Hailing from Tel Aviv, Israel, casual eatery Miznon brings Israeli street food to Singaporean diners with its first outlet in Asia. Here, you will find fluffy, fresh pitas stuffed to the brim with beef, lamb, chicken and vegetables. While not everything was a hit, there’s plenty of good eats to be had.
The highly-acclaimed casual eatery Miznon opened its doors to Singapore diners last November, bringing a slice of Israeli cuisine to our shores. As its first outlet in Asia, the cosy establishment is located along Stanley Street, and is established by Chef Eyal Shani, who is considered somewhat an Israeli food hero. Shani, aside from being a judge on MasterChef Israel, is regarded by famed restaurateur and chef Yotam Ottolenghi as “the voice of modern Israeli cuisine”.

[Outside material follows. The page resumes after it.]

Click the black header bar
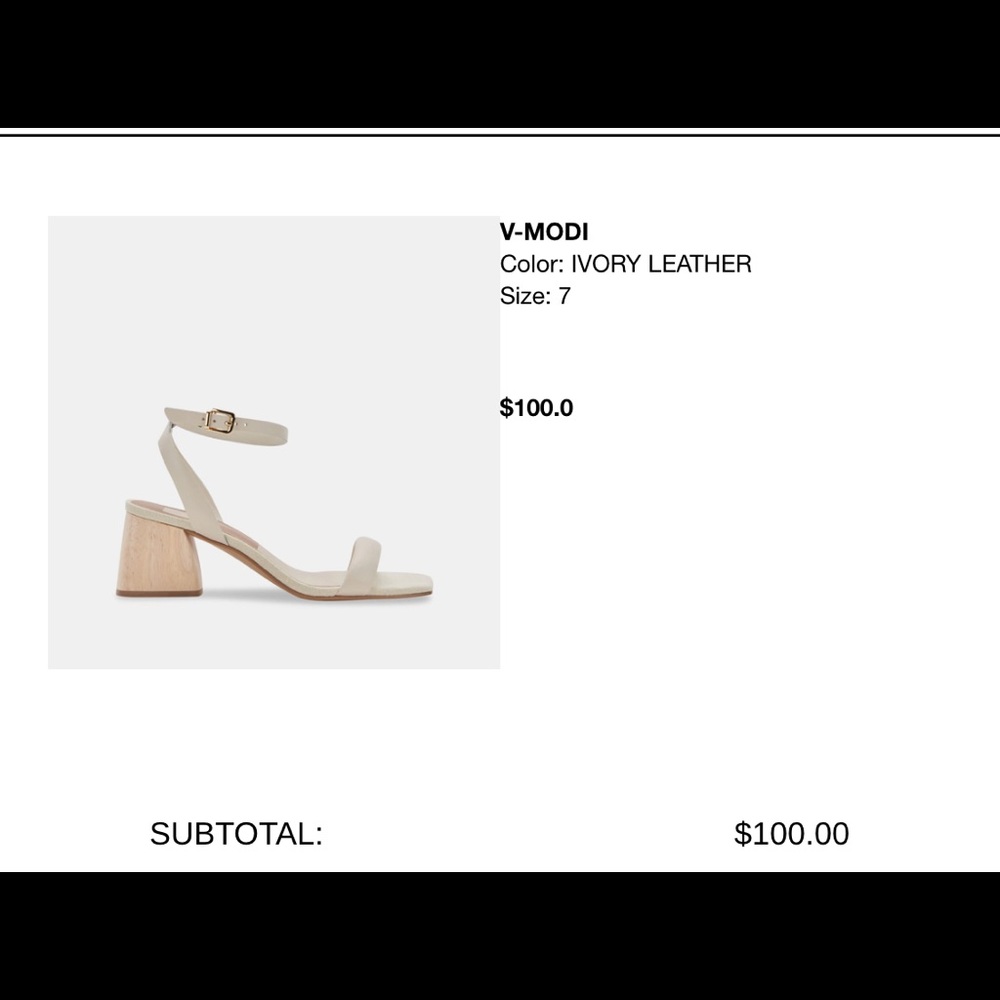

His foray into Singapore marks his 11th outlet, aside from the 10 already established across Vienna, Paris, New York, and Melbourne. The Singapore outlet is headed by Israeli native Chef Or Hakmimi. Here, you will find whimsical iterations of the humble pita, as well as sides that are conjured with good ingredients, consummate culinary skills, a touch of showmanship, and presented with the brand’s characteristic lively and boisterous flair. If anything, the upbeat, jazzy music playing in the background adds to the outlet’s bustling, friendly atmosphere.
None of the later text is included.